[Opening Document excerpt section]
Brain Abnormalities in Fibromyalgia seen in Scans

Researchers have found that patients with fibromyalgia have characteristic changes in the brain, which don’t show up on images and scans of muscles and bones, can be seen in single photon emission computed tomography (SPECT) scans. Patients suffering from fibromyalgia have often been dubbed hypochondriacs and left to deal with the pain characteristic of the disease.

The report published in the November issue of the Journal of Nuclear Medicine by pain researchers in Marseilles, France found that SPECT imaging revealed significant differences in the brain function of 20 women diagnosed with fibromyalgia and 10 healthy women used as a control group. SPECT technology allows precise measurements of blood flow to different parts of the brain and therefore of electrical activity. In the scans they found women with fibromyalgia, parts of the brain responsible for discriminating degrees of pain were significantly more active than in normal, healthy women.

Far lower levels of activity in the parts of the brain widely believed to process emotional responses to pain were found in Fibromyalgia sufferers and the more severe the subject's symptoms, the more pronounced were the differences in cerebral blood flow. Dr. Eric Guedj, lead author of the study and M.D., of the Hospitals of Marseille said these findings show fibromyalgia as "a real disease/disorder," and suggested that the disorder "may be related to a global dysfunction of the cerebral pain-processing."

Fibromyalgia is thought to affect as many as one in 50 Americans, and is one of the most common causes of pain and disability. Characterized by chronic muscle and joint pain, fatigue and depression, 80% to 90% of those diagnosed with the disease are women.

Dr. Guedj and colleagues wrote, "The relationship between somatosensory hyperperfusion and fibromyalgia clinical severity is reported for, to our knowledge, the first time and reinforces the central sensitization hypothesis." They added that the low perfusion in the left anterior temporal region, part of the limbic system, may explain another aspect of fibromyalgia. "Hypoperfusion of this area could be related to reduced affective appraisal and responsiveness, frequently observed in patients with fibromyalgia," they said.

According to Dr. Guedj and colleagues, the findings suggest that fibromyalgia is a disorder of central pain processing in which pain sensations are heightened. These results may also explain why no musculoskeletal abnormalities have been found in fibromyalgia patients.

Lyrica, the prescription pain medication was recently approved by the FDA for those suffering from the disease. It is the first medication to be approved for this condition. Guedj and his colleagues suggest that SPECT imaging other than yielding clues to fibromyalgia's origins could help in the development and testing of new drugs to treat the disorder.
[Closing Document excerpt section]
[Opening Records supplied section]
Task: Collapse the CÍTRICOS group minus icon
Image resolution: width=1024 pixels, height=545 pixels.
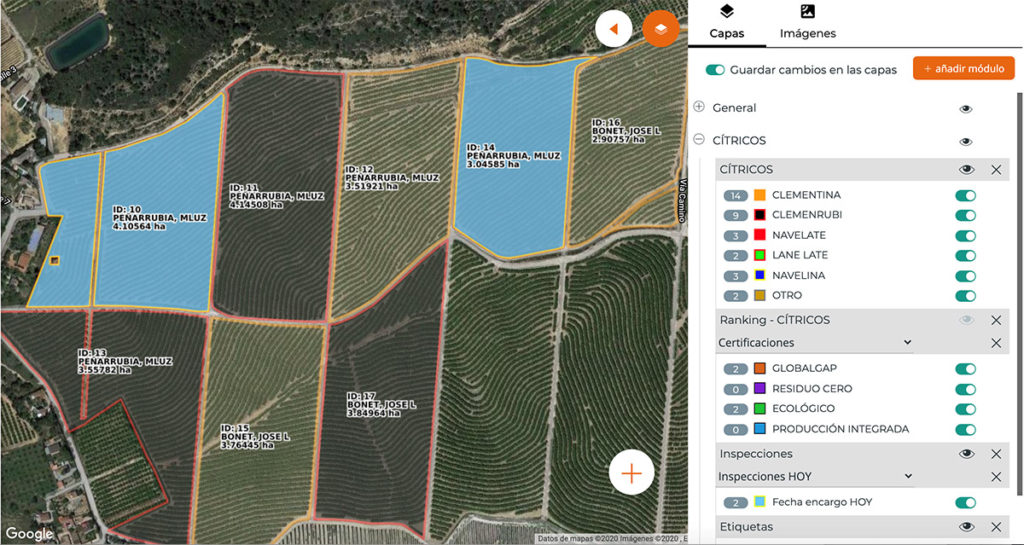Action: [x=699, y=140]

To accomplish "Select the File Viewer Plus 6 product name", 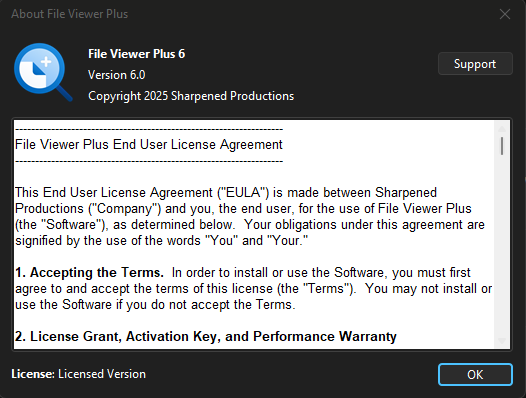I will 137,54.
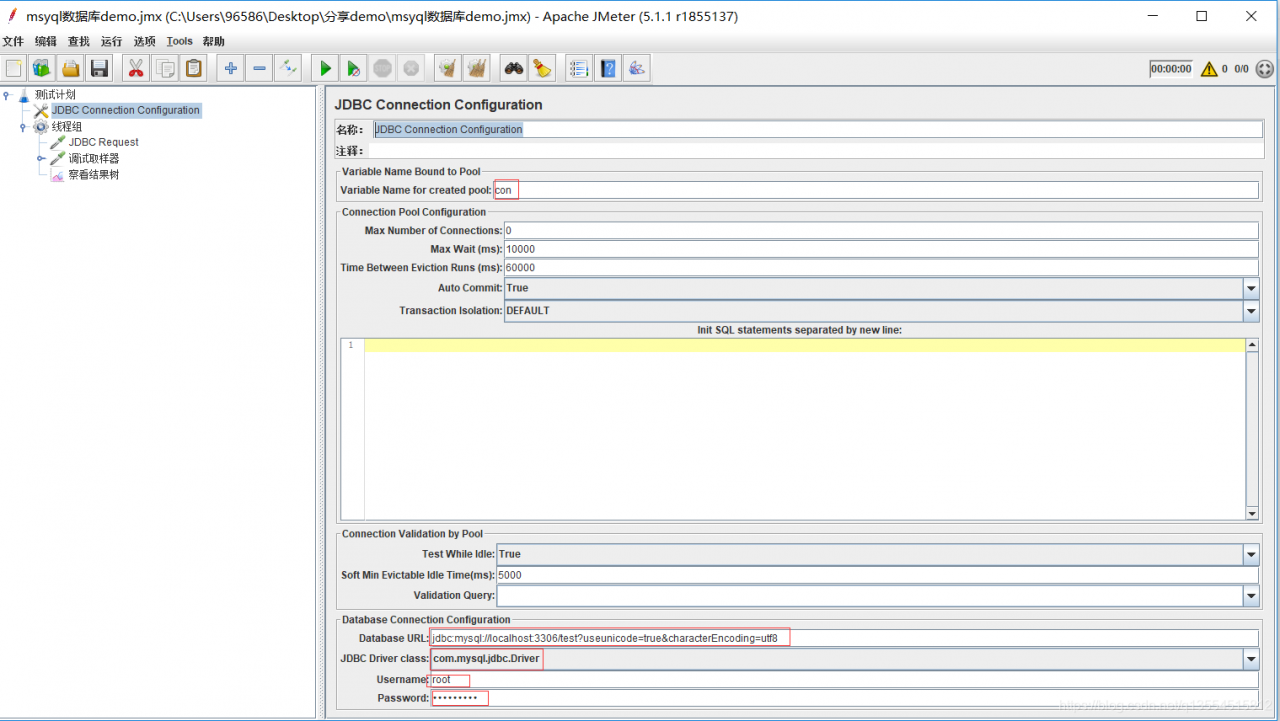Select JDBC Request in the tree
Image resolution: width=1280 pixels, height=721 pixels.
[x=103, y=142]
[Closing Records supplied section]
• _What the exercise asks_: Reproduce word for word the stretch of the fibromyalgia article from "Far lower levels" through "disease are women.".

• _Exercise result_:
Far lower levels of activity in the parts of the brain widely believed to process emotional responses to pain were found in Fibromyalgia sufferers and the more severe the subject's symptoms, the more pronounced were the differences in cerebral blood flow. Dr. Eric Guedj, lead author of the study and M.D., of the Hospitals of Marseille said these findings show fibromyalgia as "a real disease/disorder," and suggested that the disorder "may be related to a global dysfunction of the cerebral pain-processing."

Fibromyalgia is thought to affect as many as one in 50 Americans, and is one of the most common causes of pain and disability. Characterized by chronic muscle and joint pain, fatigue and depression, 80% to 90% of those diagnosed with the disease are women.